4. If the error rate has not dropped within 5 minutes:
Escalate to the API team lead (see Escalation section).
Without verification, the on-call engineer has no way to know if they actually fixed the problem or just made the symptoms temporarily disappear.
Writing & Maintenance Process
Write After Every Incident
The best time to write a runbook is immediately after an incident. The steps are fresh. The failure mode is documented in the postmortem. The fix has been verified.
Post-incident runbook process:
1. During the postmortem, identify: "If this happens again,
what are the exact steps to resolve it?"
2. Write those steps as a runbook within one week
3. Link the runbook to the relevant alert in PagerDuty
4. Have someone who was NOT in the incident follow the runbook
on a staging system to verify it works
Test Runbooks Regularly
A runbook that has not been tested is a runbook that might not work.
Runbook testing:
- Run through each runbook in staging quarterly
- New on-call engineers follow runbooks as part of onboarding
- Game days: intentionally break things and verify runbooks work
- After any infrastructure change, re-test affected runbooks
Common Pitfalls
- Paragraphs instead of steps — a runbook with prose is a runbook nobody can follow at 3AM. Numbered steps or nothing.

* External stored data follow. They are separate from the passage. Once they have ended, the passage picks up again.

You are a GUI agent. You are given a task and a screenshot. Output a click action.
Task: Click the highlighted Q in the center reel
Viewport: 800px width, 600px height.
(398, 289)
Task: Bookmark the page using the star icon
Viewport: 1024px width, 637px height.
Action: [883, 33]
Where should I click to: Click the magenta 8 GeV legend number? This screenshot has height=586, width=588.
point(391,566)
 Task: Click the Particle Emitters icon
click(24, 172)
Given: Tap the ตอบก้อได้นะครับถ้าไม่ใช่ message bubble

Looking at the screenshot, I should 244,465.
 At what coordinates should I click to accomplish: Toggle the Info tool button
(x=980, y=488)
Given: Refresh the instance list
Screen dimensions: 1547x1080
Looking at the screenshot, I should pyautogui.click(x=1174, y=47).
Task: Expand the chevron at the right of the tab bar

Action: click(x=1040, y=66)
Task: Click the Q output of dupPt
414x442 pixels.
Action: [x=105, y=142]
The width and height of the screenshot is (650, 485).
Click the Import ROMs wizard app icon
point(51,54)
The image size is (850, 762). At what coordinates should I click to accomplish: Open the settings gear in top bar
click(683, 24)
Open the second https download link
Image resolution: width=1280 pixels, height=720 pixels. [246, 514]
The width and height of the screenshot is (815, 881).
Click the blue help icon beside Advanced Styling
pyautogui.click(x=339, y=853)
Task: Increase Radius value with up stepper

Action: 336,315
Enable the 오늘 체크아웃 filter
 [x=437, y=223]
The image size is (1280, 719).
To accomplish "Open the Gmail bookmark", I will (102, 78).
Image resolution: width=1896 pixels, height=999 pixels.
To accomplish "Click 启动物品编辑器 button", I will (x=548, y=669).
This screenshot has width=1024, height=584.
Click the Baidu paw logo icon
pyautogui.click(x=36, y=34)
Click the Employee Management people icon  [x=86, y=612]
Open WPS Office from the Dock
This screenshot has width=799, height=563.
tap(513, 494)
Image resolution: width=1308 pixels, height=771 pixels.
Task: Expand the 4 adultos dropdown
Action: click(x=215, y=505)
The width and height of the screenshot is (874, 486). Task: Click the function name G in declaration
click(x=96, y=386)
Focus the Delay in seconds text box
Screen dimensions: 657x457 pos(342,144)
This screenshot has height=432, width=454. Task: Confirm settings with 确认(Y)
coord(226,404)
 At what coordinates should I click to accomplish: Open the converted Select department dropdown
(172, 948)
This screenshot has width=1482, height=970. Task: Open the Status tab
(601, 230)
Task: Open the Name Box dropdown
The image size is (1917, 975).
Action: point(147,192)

- Placeholders in commands —
<replace-this>requires the reader to think. Provide the exact command or a preceding step that retrieves the value. - Missing escalation paths — the steps did not work. Now what? Without an escalation section, the on-call engineer is stranded.
- No verification — "restart the service" is not a resolution. "Restart the service and confirm error rate drops below 5/min" is a resolution.
- Runbooks for systems that no longer exist — stale runbooks are dangerous. Review and prune after every major infrastructure change.
- Assuming deep system knowledge — the reader may be on-call for the first time. They may be from a different team covering a shift. Write for the least experienced person who might be paged.
- Branching logic buried in prose — decision points must be explicit and clearly formatted. "If X, go to step Y. If not X, go to step Z." Not hidden in a paragraph.
Key Takeaways
- The reader is tired, stressed, and operating at 50% capacity. Every design decision flows from this fact.
- One action per step. Every command copy-pasteable. No ambiguity. No "it depends."
- Use a consistent template: when to use, impact, prerequisites, steps, verification, escalation.
- Mark dangerous steps explicitly. Tell the reader what to look for in output and when NOT to proceed.
- End every runbook with verification steps. If you cannot verify the fix, you do not know if it worked.
- Write runbooks after incidents, test them regularly, and prune them when systems change.